Autrement dit, Google peut augmenter ses revenus Search sans que les marchands récupèrent davantage de trafic organique. La plateforme peut capter plus d’attention, afficher plus de surfaces publicitaires et réduire certains clics directs vers les sites. Pour les directions marketing, le suivi global des impressions ne suffit plus. Il faut isoler les requêtes hors marque, les contenus informationnels et les pages catégories enrichies.

Les 200 milliards de CapEx expliquent l’accélération publicitaire

L’autre chiffre intéressant vient du cash-flow. Alphabet affiche un free cash-flow trimestriel négatif de -5,9 milliards de dollars, alors que le groupe reste très rentable sur le plan opérationnel. La raison tient aux dépenses massives dans les datacenters, les puces, les réseaux et l’infrastructure IA. Selon l’analyse financière partagée, les CapEx 2026 devraient désormais approcher 200 milliards de dollars.

Cette trajectoire concerne directement les annonceurs. Plus Google intègre Gemini dans Search, YouTube, Ads et Cloud, plus le coût d’inférence devient un enjeu économique. Le groupe affirme avoir réduit le coût des réponses AI Mode à son plus bas niveau depuis le lancement, mais la logique reste claire. Pour amortir ses investissements, Google devra monétiser davantage les parcours de recherche enrichis par l’IA.

Les e-commerçants doivent donc se préparer à un Search en trois couches. Il faudra continuer à acheter certains emplacements SEA, travailler le GEO pour être cité par les réponses IA, et renforcer la marque pour capter les recherches directes générées après une recommandation. Les campagnes liées à Google Ads dans AI Mode et Gemini ne doivent pas être vues comme un simple ajout média, mais comme le prolongement logique de cette pression économique.

Mon analyse

À mon sens, ce trimestre marque la fin d’une illusion : non, Google ne préservera pas votre trafic organique par pure bienveillance envers l’écosystème web. Avec 200 milliards de dollars de dépenses d’infrastructure à amortir, la firme de Mountain View a un besoin impérieux de transformer chaque requête en opportunité de monétisation.

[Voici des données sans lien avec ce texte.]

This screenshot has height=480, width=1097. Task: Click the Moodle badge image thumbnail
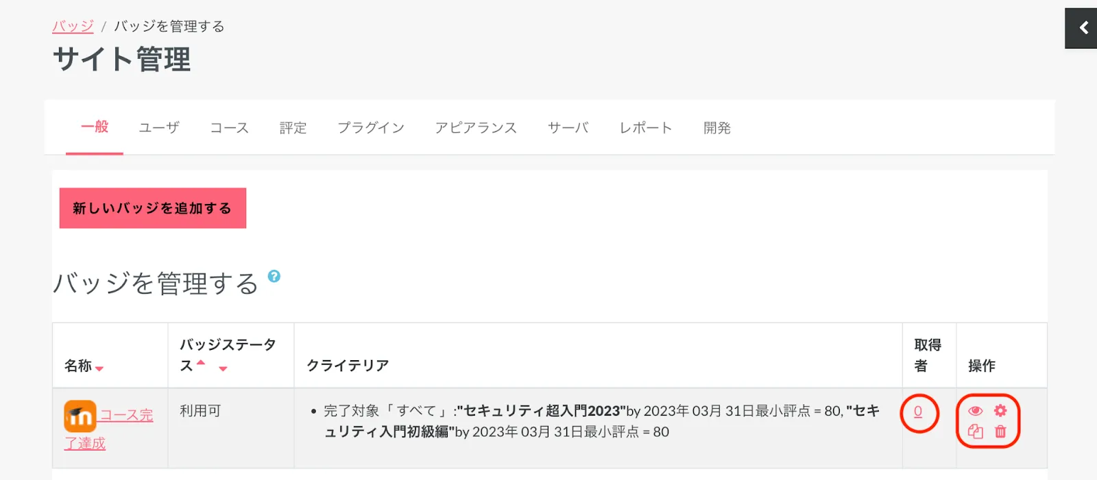80,416
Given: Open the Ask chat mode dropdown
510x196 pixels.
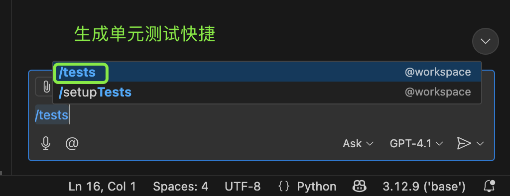Looking at the screenshot, I should [358, 143].
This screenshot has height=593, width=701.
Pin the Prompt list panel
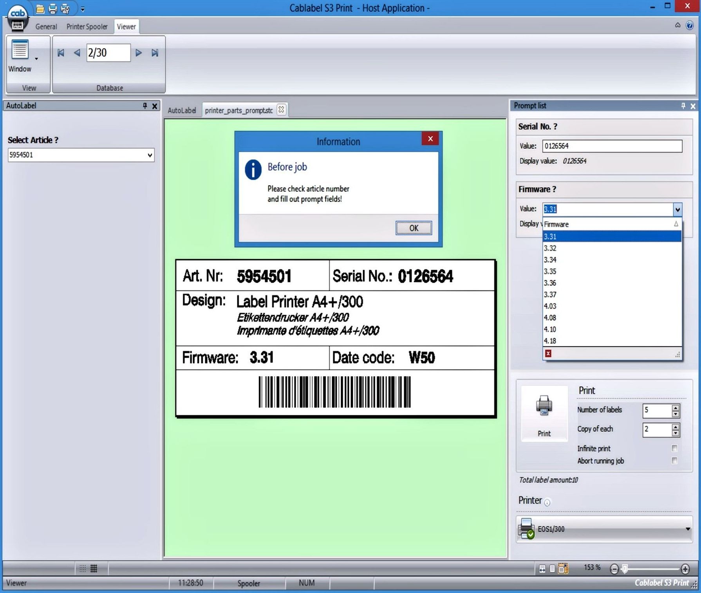coord(683,106)
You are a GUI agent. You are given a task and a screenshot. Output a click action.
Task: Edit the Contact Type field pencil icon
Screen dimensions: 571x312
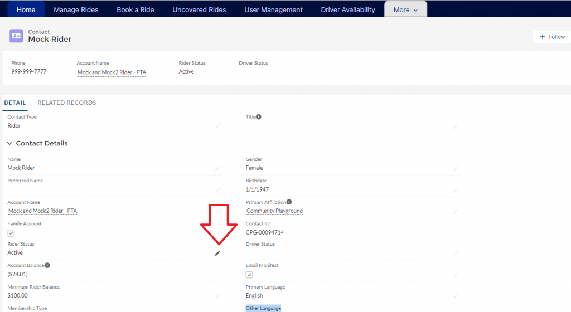click(217, 126)
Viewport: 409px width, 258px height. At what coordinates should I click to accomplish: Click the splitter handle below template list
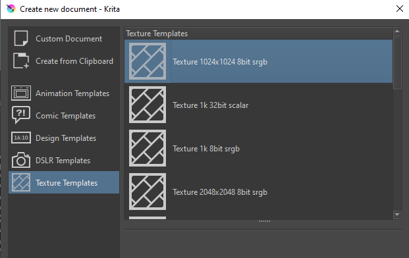click(264, 221)
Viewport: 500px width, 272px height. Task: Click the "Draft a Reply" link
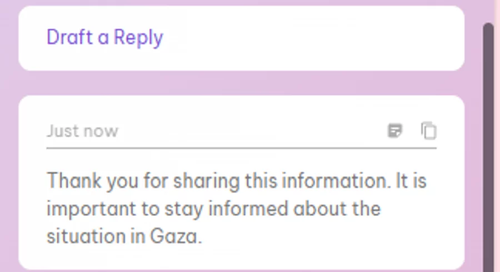coord(104,38)
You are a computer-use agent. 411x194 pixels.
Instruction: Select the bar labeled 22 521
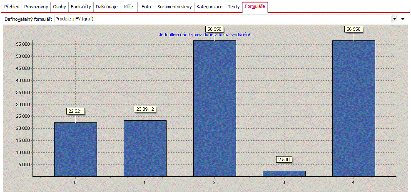[x=75, y=149]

Je ne dis pas que le SEO devient inutile. Je pense au contraire qu’il devient plus exigeant. Mais il ne peut plus être piloté uniquement avec les positions et les impressions. Le bon réflexe, dès maintenant, consiste à isoler dans Search Console les requêtes non brandées, surtout les guides d’achat, comparatifs et contenus d’avant-achat. Si les impressions montent mais que le CTR baisse, vous êtes probablement déjà dans le “Click Gap”.

Pour le compenser, publier du contenu générique au kilomètre ne suffira pas. Il faudra devenir une source que l’IA peut citer, avec des données produits propres, des avis exploitables, des contenus experts et une marque assez forte pour déclencher une recherche directe après exposition. Google gagne plus d’argent avec la recherche enrichie par l’IA. Les e-commerçants doivent maintenant s’assurer qu’ils ne financent pas cette croissance en perdant, silencieusement, leurs clics les plus rentables.